Labour’s Legacy: Cleaning up the Employment Mess

Posted on: 13.06.2010    09:59:56

Spending cuts will push up unemployment to 3,000,000 as vast numbers of public sector workers lose their jobs post the budget on 22nd June. It might take 6-12 months but the unemployment trend is upwards whatever the economic conditions. A “jobless recovery” has been the term coined by commentators.

The public sector could lose one in eight jobs with forecasts of between 750,000 and 1,000,000 state jobs to go is entirely believable as the axe is wielded. Many of these will see the elimination of non- jobs as Quangos bite the dust as political correctness gives way to economic reality.

State workers, who currently account for one in five of the workforce, should brace themselves for compulsory redundancies, “vacancies” left unfilled and recruitment freezes. Many have no true or transferable skills and have little prospect of finding another job. They are the hidden unemployed.

We need to get it clear in our mind that the Government can’t create jobs. As Lord Myners said in the Lords “The Government can create the environment which is conducive to the creation of jobs but it cannot create jobs and we mislead ourselves if we believe it can.” This is where Labour has gone so wrong in creating artificial employment in the public sector.

He added: ‘There is nothing progressive about a government that consistently spends more than it can raise in taxation and certainly nothing progressive that endows generations to come with the liabilities-incurred, with respect to the current generation.’ Lord Myners said that though there would have to be considerable spending cuts, there was “considerable waste in public expenditure.”

The issues of unemployment will not be solved quickly.

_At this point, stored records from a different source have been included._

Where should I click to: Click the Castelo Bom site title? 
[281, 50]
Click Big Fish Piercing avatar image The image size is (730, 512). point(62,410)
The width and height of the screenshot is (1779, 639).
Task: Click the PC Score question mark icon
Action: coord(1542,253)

Actions on the deficit will reduce demand feeding a potentially downward spiral which must be the Coalitions greatest fear.  State workers can also expect to be hit by pay cuts, or paltry pay rises at best and the end of unfunded inflation linked pensions, which are simply unaffordable. Private sector workers also face five years of pain, with little or no chance of a pay rise to keep up with the rising cost of living as collectively we pay our bills for Labour’s misguided spending splurge.

Government spokesmen have been preparing us for the economic pain every one of us is going too experience post the budget  but we suspect that the state of the country’s finances to be worse than disclosed to date and therefore the medicine we need to take is for pneumonia and not the common cold.